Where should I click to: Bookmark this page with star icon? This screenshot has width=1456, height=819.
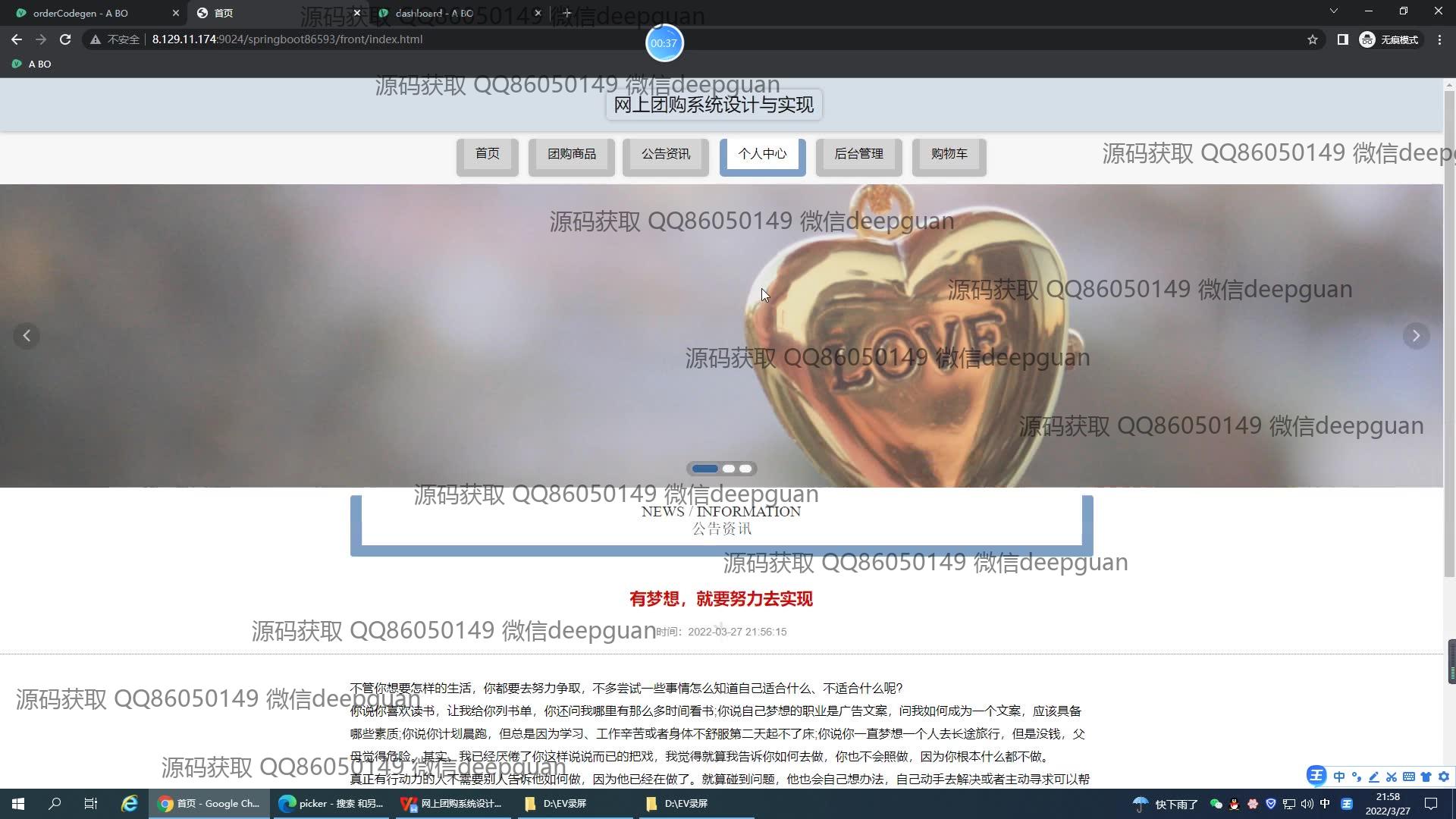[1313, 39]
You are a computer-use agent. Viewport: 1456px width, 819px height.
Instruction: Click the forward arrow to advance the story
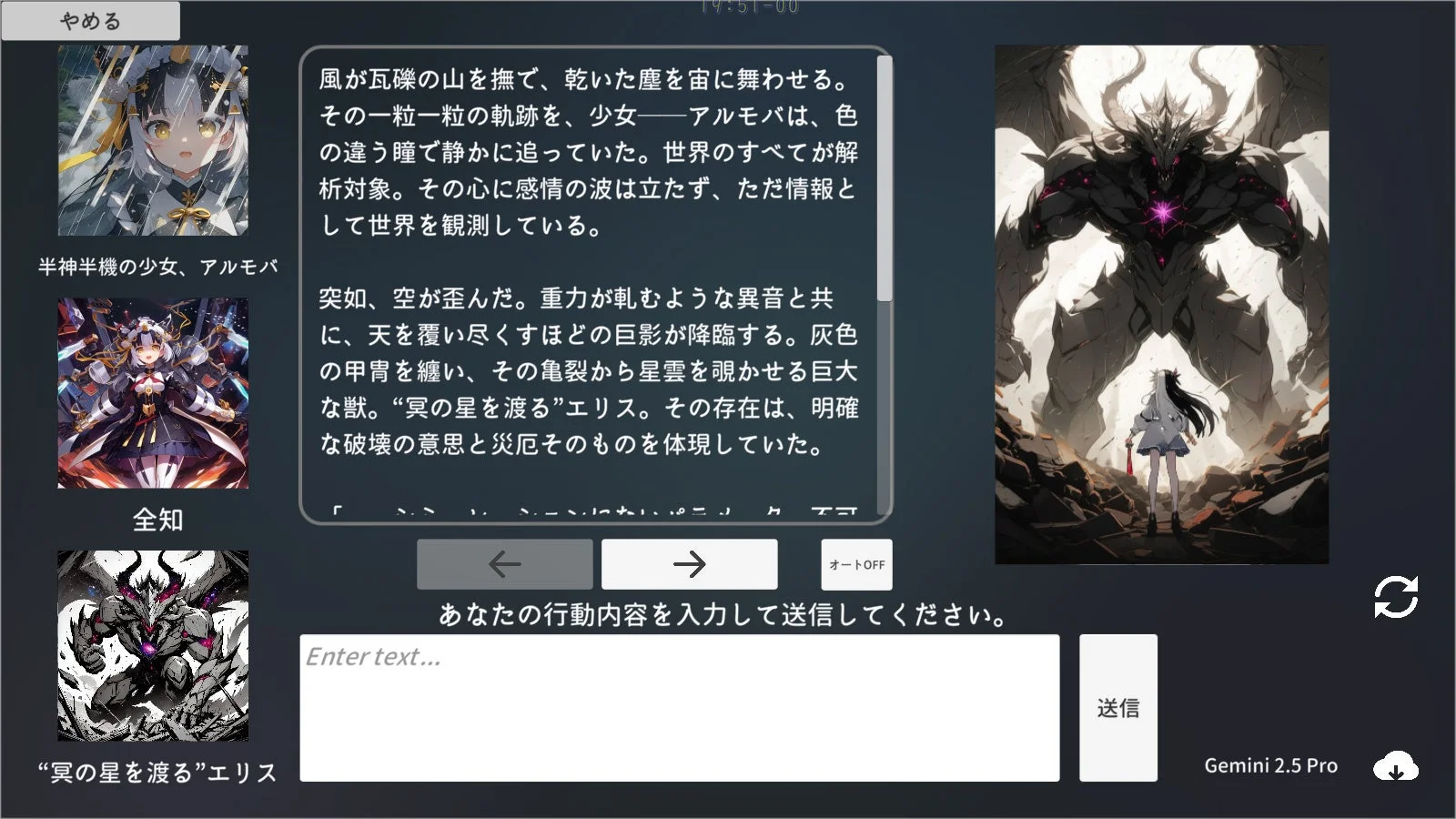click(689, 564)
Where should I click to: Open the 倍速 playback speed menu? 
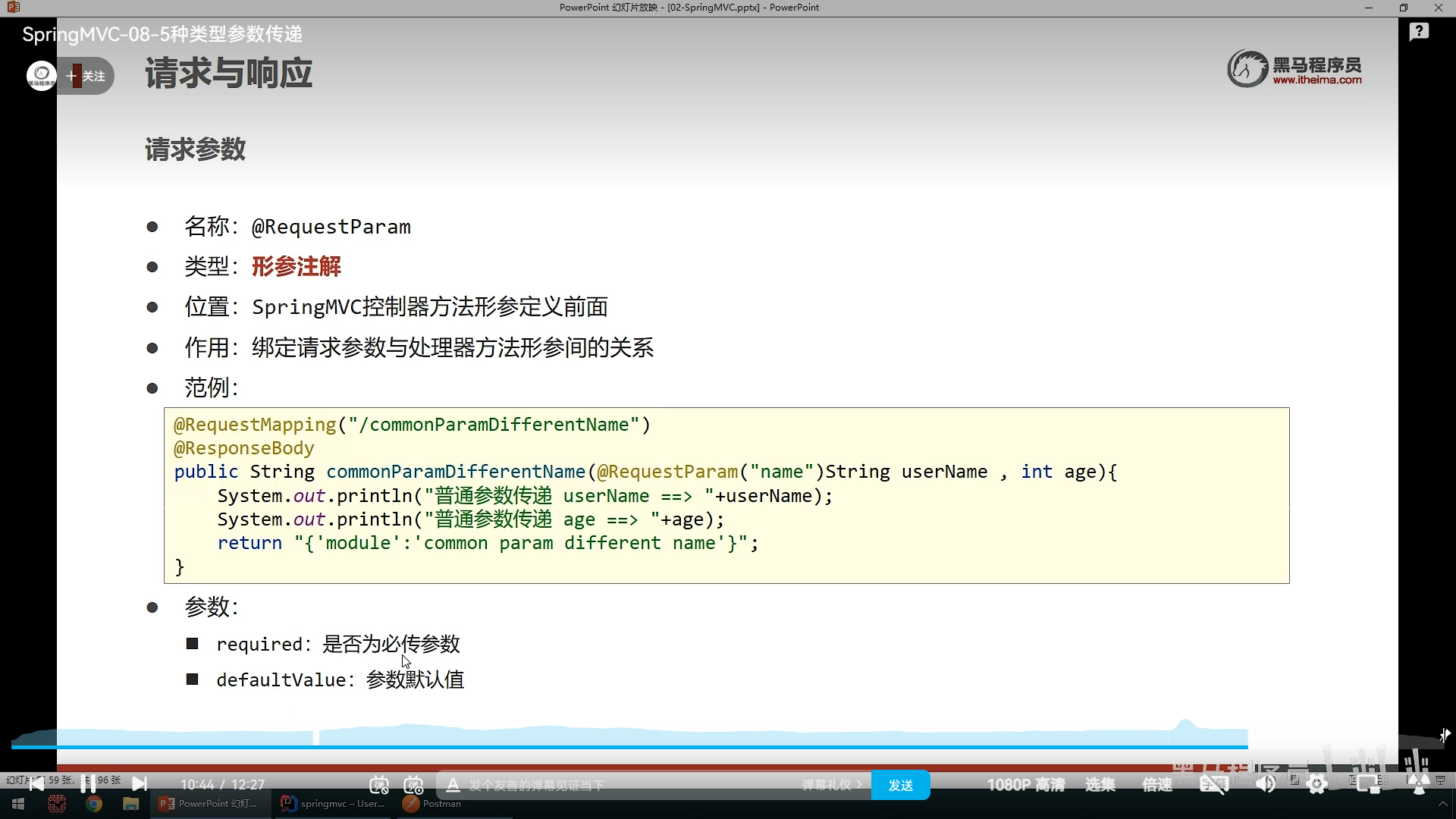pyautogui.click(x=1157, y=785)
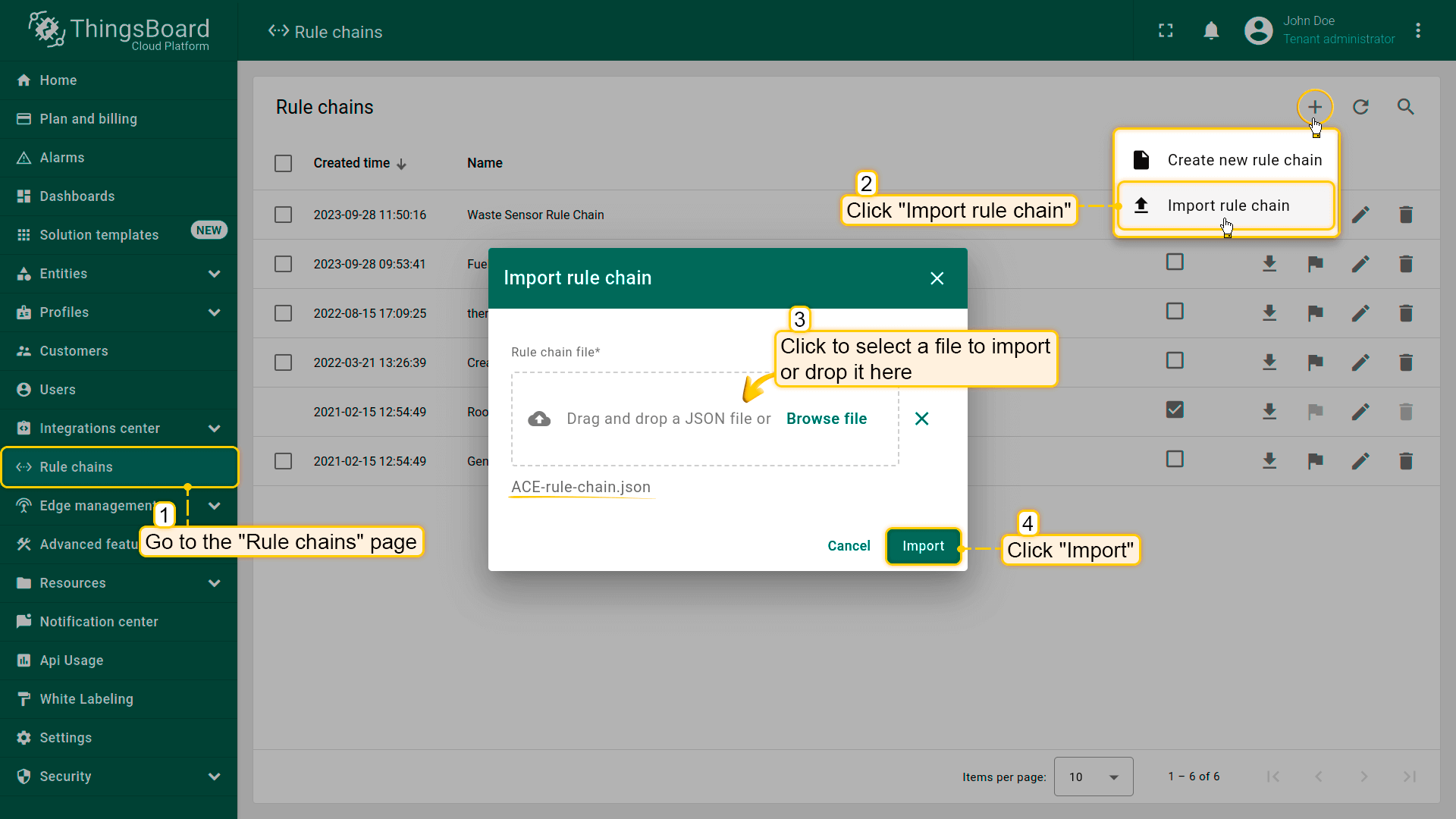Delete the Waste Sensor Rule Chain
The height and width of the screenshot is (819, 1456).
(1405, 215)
_ _ _
PROBLEM REQUIREMENTS:
Your job is to restate, word for word, only the lines from the one holding "Instruction: Click the" through the end of the material; pictures stay out.

RESPONSE AREA:
Instruction: Click the forward arrow to advance the story
click(689, 564)
Where should I click to: Open the 倍速 playback speed menu? 
pyautogui.click(x=1157, y=785)
Delete the Waste Sensor Rule Chain
The height and width of the screenshot is (819, 1456).
(1405, 215)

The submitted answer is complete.